** Input for this task follows **

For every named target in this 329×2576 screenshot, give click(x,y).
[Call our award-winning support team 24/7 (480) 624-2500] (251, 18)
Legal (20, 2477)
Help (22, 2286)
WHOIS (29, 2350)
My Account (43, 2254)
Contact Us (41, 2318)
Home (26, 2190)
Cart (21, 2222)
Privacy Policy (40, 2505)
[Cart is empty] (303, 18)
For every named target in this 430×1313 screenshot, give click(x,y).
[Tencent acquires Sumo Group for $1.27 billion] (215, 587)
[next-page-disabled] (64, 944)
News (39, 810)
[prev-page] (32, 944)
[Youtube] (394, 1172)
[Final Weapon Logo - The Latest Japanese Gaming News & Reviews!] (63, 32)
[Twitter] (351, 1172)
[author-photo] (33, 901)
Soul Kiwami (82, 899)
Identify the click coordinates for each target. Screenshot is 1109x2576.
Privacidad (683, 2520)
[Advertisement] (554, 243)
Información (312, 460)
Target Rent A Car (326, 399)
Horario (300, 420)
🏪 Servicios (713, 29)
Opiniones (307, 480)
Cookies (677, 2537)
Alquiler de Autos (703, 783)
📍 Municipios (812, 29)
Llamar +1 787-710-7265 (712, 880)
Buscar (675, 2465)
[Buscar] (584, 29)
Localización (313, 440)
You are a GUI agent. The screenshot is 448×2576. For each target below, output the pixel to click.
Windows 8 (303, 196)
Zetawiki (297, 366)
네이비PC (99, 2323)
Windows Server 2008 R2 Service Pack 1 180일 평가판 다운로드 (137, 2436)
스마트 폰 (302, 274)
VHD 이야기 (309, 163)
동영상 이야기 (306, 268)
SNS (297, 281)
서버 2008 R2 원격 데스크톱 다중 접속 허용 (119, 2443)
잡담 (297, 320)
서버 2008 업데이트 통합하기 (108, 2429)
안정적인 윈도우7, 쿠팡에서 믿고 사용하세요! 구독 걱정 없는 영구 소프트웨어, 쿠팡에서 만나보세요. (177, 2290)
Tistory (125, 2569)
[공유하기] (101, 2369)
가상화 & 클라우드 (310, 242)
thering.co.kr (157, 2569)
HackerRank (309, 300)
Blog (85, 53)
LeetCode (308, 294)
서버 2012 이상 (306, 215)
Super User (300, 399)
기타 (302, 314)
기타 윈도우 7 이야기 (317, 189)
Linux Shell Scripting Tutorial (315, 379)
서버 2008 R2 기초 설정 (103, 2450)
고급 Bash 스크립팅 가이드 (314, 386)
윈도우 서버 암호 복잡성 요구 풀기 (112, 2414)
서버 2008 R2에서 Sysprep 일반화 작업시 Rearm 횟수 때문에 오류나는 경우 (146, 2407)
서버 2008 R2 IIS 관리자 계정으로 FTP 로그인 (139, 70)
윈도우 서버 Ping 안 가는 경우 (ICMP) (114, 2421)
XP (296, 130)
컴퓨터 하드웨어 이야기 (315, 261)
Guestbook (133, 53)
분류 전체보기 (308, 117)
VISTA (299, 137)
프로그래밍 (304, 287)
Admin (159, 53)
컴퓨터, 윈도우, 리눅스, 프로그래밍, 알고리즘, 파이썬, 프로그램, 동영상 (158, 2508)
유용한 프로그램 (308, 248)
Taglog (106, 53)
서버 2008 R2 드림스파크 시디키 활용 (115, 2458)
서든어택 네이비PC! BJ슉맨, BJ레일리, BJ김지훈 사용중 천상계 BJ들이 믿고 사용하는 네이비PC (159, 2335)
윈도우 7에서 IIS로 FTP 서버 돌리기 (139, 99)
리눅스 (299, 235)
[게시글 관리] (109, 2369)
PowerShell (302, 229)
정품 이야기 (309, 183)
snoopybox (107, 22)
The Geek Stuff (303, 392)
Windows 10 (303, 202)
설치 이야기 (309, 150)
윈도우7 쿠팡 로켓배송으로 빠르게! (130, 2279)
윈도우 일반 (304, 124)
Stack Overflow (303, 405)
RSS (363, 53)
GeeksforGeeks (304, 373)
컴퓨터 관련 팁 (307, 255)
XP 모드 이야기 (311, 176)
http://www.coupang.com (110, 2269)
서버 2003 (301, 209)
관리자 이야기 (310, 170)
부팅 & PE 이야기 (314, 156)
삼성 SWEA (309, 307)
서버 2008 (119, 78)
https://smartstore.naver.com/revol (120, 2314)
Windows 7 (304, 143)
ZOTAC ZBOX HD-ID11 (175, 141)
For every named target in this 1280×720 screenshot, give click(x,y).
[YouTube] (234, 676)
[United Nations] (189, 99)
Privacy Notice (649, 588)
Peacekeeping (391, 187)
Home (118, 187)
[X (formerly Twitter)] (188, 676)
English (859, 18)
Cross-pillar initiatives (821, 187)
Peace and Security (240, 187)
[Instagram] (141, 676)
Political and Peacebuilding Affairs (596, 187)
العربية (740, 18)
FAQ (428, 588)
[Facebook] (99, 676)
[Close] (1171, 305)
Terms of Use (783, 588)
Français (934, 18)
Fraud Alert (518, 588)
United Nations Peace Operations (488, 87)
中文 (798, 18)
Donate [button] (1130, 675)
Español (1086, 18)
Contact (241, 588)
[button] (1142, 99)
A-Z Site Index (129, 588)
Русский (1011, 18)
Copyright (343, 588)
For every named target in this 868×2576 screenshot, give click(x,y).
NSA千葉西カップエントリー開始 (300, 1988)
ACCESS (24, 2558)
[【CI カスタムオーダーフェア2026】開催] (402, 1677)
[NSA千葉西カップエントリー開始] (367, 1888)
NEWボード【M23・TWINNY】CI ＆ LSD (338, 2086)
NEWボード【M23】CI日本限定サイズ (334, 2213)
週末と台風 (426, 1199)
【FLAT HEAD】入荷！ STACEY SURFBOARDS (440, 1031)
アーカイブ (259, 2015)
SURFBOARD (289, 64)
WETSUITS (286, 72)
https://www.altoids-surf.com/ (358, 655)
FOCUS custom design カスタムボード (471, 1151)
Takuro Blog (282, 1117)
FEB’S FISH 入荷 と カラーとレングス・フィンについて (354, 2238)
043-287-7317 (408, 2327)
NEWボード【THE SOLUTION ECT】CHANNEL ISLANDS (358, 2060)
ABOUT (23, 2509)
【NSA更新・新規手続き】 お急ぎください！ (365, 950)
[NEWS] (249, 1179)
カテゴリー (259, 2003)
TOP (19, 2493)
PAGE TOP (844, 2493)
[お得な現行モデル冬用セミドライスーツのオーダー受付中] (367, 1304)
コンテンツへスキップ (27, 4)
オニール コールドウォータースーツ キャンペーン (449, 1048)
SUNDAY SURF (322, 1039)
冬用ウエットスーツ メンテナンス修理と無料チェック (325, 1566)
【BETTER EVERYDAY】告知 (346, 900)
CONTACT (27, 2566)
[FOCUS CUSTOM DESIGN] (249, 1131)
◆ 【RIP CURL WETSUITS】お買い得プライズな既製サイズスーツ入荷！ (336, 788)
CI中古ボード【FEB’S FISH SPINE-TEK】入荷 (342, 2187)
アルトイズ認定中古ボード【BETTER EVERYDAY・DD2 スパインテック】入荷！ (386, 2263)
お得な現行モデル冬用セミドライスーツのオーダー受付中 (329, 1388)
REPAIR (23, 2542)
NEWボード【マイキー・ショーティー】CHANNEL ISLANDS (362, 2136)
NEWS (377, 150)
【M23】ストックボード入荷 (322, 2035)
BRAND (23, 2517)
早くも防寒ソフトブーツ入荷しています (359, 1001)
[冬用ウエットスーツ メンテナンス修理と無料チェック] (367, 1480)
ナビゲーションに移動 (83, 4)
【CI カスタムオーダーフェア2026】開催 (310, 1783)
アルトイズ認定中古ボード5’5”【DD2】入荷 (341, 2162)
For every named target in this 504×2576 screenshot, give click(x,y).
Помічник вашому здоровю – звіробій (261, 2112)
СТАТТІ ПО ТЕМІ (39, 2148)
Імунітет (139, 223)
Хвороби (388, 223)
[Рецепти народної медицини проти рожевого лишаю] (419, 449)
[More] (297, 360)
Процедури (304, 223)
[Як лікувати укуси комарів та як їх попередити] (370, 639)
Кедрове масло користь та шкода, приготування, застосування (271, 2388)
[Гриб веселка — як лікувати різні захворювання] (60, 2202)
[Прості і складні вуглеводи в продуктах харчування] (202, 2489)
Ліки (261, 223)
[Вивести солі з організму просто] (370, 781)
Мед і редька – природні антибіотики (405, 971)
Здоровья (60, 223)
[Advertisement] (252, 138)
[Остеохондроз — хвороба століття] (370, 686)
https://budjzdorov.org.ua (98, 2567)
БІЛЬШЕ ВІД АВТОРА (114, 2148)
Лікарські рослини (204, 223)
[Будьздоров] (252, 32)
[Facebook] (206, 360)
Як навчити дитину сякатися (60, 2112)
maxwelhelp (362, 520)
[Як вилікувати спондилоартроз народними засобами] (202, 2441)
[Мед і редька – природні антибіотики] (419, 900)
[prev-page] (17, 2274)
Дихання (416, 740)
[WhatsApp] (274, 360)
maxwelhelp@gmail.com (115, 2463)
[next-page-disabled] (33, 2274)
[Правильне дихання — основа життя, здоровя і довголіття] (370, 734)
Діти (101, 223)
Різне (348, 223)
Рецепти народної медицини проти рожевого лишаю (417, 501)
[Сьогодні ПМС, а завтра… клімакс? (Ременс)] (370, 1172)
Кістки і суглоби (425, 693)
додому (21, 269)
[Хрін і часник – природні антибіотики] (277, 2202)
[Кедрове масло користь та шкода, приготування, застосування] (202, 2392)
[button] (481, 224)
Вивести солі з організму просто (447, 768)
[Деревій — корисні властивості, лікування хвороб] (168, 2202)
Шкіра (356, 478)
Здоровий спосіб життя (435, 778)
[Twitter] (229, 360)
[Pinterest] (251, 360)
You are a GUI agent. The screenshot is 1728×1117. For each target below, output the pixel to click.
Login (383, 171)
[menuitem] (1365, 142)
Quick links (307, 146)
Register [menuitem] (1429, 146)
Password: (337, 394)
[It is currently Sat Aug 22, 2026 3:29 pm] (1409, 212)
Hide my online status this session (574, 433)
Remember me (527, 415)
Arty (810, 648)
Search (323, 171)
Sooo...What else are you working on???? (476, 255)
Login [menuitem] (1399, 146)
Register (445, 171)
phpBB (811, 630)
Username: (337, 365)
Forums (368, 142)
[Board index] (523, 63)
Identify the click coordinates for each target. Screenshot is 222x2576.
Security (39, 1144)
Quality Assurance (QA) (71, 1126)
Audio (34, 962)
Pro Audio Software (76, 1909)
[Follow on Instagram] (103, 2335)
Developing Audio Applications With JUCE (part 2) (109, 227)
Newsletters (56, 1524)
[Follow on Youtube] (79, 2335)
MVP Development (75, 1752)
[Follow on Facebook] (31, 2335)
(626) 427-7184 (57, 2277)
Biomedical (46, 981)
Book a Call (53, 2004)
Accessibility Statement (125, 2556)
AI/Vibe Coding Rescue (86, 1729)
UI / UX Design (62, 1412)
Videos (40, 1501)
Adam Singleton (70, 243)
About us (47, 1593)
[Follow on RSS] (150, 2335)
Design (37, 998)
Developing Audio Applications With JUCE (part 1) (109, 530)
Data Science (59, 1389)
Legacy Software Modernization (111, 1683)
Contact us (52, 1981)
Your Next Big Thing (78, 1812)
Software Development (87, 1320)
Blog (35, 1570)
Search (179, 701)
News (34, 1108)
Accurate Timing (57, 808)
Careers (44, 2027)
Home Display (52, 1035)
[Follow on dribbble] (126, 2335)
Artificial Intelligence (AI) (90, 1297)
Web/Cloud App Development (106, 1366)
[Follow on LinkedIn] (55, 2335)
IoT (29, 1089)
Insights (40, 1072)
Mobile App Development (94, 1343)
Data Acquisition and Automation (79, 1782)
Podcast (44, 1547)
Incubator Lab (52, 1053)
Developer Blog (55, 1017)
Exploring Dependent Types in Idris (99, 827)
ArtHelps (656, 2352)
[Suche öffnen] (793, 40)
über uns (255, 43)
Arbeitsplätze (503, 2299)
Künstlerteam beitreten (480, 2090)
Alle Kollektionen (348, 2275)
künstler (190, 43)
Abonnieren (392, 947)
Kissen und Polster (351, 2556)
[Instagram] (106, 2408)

** End of Input for this task **

§ Instructions to follow: Beginning at the line above with "[WhatsApp] (274, 360)" and finishing at the line with "додому (21, 269)", return each line exactly and return nothing else.

§ Written solution:
[WhatsApp] (274, 360)
maxwelhelp@gmail.com (115, 2463)
[next-page-disabled] (33, 2274)
[Правильне дихання — основа життя, здоровя і довголіття] (370, 734)
Діти (101, 223)
Різне (348, 223)
Рецепти народної медицини проти рожевого лишаю (417, 501)
[Сьогодні ПМС, а завтра… клімакс? (Ременс)] (370, 1172)
Кістки і суглоби (425, 693)
додому (21, 269)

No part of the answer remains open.